> [WHAT THE TASK ASKS] Rewrite these items, replacing each "click coordinates" with "tap coordinates" and leaving everything else unchanged.

-- BEGIN --

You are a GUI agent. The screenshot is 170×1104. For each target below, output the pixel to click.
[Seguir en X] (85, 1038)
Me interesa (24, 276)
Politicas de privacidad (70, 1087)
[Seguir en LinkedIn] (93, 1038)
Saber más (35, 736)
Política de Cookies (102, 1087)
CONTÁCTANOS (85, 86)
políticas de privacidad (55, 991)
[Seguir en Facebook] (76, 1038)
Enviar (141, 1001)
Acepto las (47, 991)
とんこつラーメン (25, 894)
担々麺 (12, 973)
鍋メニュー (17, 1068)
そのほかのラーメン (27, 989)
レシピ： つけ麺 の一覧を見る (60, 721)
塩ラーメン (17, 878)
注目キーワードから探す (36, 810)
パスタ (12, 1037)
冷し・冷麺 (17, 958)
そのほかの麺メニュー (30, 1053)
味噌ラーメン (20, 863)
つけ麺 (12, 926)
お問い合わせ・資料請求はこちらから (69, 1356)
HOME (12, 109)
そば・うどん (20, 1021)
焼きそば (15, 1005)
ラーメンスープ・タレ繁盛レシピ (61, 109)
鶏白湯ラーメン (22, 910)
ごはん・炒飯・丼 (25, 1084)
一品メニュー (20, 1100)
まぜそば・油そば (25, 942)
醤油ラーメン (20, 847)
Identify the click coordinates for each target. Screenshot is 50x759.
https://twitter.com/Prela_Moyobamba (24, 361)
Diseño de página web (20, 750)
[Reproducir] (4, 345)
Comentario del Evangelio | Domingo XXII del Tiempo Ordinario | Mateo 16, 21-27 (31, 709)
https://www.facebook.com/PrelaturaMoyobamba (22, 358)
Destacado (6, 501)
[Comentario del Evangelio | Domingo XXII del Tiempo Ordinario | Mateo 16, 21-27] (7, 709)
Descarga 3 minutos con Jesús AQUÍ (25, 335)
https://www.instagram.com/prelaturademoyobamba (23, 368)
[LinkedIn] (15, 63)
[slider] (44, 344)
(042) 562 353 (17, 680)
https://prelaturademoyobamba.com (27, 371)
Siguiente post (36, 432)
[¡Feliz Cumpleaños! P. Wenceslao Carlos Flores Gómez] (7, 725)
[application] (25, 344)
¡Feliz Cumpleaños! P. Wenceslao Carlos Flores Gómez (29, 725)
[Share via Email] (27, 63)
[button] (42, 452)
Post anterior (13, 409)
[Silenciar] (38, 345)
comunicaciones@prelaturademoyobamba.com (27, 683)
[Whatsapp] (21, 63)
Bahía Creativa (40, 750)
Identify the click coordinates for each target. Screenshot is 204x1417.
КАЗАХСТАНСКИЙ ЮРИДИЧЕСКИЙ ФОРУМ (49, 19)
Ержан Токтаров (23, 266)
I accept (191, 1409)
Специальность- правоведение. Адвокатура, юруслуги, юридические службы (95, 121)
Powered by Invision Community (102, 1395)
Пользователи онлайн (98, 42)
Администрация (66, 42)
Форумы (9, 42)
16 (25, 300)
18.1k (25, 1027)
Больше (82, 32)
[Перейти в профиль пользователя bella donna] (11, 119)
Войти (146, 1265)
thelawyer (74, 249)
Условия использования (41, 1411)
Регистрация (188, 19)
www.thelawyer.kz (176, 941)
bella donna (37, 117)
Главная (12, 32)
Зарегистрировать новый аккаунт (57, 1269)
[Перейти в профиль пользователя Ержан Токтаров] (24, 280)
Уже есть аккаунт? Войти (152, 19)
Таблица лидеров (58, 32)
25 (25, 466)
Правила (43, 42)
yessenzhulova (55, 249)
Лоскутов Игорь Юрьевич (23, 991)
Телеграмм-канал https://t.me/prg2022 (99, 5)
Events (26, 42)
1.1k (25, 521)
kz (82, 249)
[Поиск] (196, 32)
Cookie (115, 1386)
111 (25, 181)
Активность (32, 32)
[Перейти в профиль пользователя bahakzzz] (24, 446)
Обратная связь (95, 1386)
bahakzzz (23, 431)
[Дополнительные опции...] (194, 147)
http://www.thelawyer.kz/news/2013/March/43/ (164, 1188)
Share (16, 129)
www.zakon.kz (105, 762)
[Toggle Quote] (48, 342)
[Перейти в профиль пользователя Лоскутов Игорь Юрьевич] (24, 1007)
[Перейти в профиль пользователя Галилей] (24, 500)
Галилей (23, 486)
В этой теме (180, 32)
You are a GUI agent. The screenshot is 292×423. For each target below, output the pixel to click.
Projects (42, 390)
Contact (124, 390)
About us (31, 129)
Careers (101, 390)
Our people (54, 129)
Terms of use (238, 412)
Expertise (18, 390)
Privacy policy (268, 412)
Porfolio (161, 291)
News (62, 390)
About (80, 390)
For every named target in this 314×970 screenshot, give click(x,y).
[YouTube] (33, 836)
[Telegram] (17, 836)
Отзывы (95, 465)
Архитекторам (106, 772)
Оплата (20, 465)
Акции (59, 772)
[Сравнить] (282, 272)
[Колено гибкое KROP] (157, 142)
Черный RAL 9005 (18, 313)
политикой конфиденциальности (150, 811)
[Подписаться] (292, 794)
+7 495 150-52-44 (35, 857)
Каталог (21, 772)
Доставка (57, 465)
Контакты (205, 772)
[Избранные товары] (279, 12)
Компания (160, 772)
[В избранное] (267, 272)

-- END --

> [TASK ANSWER]
You are a GUI agent. The screenshot is 170×1104. For each target below, output the pixel to click.
[Seguir en X] (85, 1038)
Me interesa (24, 276)
Politicas de privacidad (70, 1087)
[Seguir en LinkedIn] (93, 1038)
Saber más (35, 736)
Política de Cookies (102, 1087)
CONTÁCTANOS (85, 86)
políticas de privacidad (55, 991)
[Seguir en Facebook] (76, 1038)
Enviar (141, 1001)
Acepto las (47, 991)
とんこつラーメン (25, 894)
担々麺 (12, 973)
鍋メニュー (17, 1068)
そのほかのラーメン (27, 989)
レシピ： つけ麺 の一覧を見る (60, 721)
塩ラーメン (17, 878)
注目キーワードから探す (36, 810)
パスタ (12, 1037)
冷し・冷麺 (17, 958)
そのほかの麺メニュー (30, 1053)
味噌ラーメン (20, 863)
つけ麺 (12, 926)
お問い合わせ・資料請求はこちらから (69, 1356)
HOME (12, 109)
そば・うどん (20, 1021)
焼きそば (15, 1005)
ラーメンスープ・タレ繁盛レシピ (61, 109)
鶏白湯ラーメン (22, 910)
ごはん・炒飯・丼 (25, 1084)
一品メニュー (20, 1100)
まぜそば・油そば (25, 942)
醤油ラーメン (20, 847)
Identify the tap coordinates for each target. Screenshot is 50x759.
https://twitter.com/Prela_Moyobamba (24, 361)
Diseño de página web (20, 750)
[Reproducir] (4, 345)
Comentario del Evangelio | Domingo XXII del Tiempo Ordinario | Mateo 16, 21-27 (31, 709)
https://www.facebook.com/PrelaturaMoyobamba (22, 358)
Destacado (6, 501)
[Comentario del Evangelio | Domingo XXII del Tiempo Ordinario | Mateo 16, 21-27] (7, 709)
Descarga 3 minutos con Jesús AQUÍ (25, 335)
https://www.instagram.com/prelaturademoyobamba (23, 368)
[LinkedIn] (15, 63)
[slider] (44, 344)
(042) 562 353 (17, 680)
https://prelaturademoyobamba.com (27, 371)
Siguiente post (36, 432)
[¡Feliz Cumpleaños! P. Wenceslao Carlos Flores Gómez] (7, 725)
[application] (25, 344)
¡Feliz Cumpleaños! P. Wenceslao Carlos Flores Gómez (29, 725)
[Share via Email] (27, 63)
[button] (42, 452)
Post anterior (13, 409)
[Silenciar] (38, 345)
comunicaciones@prelaturademoyobamba.com (27, 683)
[Whatsapp] (21, 63)
Bahía Creativa (40, 750)
Identify the tap coordinates for each target. Screenshot is 204x1417.
КАЗАХСТАНСКИЙ ЮРИДИЧЕСКИЙ ФОРУМ (49, 19)
Ержан Токтаров (23, 266)
I accept (191, 1409)
Специальность- правоведение. Адвокатура, юруслуги, юридические службы (95, 121)
Powered by Invision Community (102, 1395)
Пользователи онлайн (98, 42)
Администрация (66, 42)
Форумы (9, 42)
16 (25, 300)
18.1k (25, 1027)
Больше (82, 32)
[Перейти в профиль пользователя bella donna] (11, 119)
Войти (146, 1265)
thelawyer (74, 249)
Условия использования (41, 1411)
Регистрация (188, 19)
www.thelawyer.kz (176, 941)
bella donna (37, 117)
Главная (12, 32)
Зарегистрировать новый аккаунт (57, 1269)
[Перейти в профиль пользователя Ержан Токтаров] (24, 280)
Уже есть аккаунт? Войти (152, 19)
Таблица лидеров (58, 32)
25 (25, 466)
Правила (43, 42)
yessenzhulova (55, 249)
Лоскутов Игорь Юрьевич (23, 991)
Телеграмм-канал https://t.me/prg2022 (99, 5)
Events (26, 42)
1.1k (25, 521)
kz (82, 249)
[Поиск] (196, 32)
Cookie (115, 1386)
111 (25, 181)
Активность (32, 32)
[Перейти в профиль пользователя bahakzzz] (24, 446)
Обратная связь (95, 1386)
bahakzzz (23, 431)
[Дополнительные опции...] (194, 147)
http://www.thelawyer.kz/news/2013/March/43/ (164, 1188)
Share (16, 129)
www.zakon.kz (105, 762)
[Toggle Quote] (48, 342)
[Перейти в профиль пользователя Лоскутов Игорь Юрьевич] (24, 1007)
[Перейти в профиль пользователя Галилей] (24, 500)
Галилей (23, 486)
В этой теме (180, 32)
You are a GUI agent. The screenshot is 292×423. For each target below, output the pixel to click.
Projects (42, 390)
Contact (124, 390)
About us (31, 129)
Careers (101, 390)
Our people (54, 129)
Terms of use (238, 412)
Expertise (18, 390)
Privacy policy (268, 412)
Porfolio (161, 291)
News (62, 390)
About (80, 390)
For every named target in this 314×970 screenshot, give click(x,y).
[YouTube] (33, 836)
[Telegram] (17, 836)
Отзывы (95, 465)
Архитекторам (106, 772)
Оплата (20, 465)
Акции (59, 772)
[Сравнить] (282, 272)
[Колено гибкое KROP] (157, 142)
Черный RAL 9005 (18, 313)
политикой конфиденциальности (150, 811)
[Подписаться] (292, 794)
+7 495 150-52-44 (35, 857)
Каталог (21, 772)
Доставка (57, 465)
Контакты (205, 772)
[Избранные товары] (279, 12)
Компания (160, 772)
[В избранное] (267, 272)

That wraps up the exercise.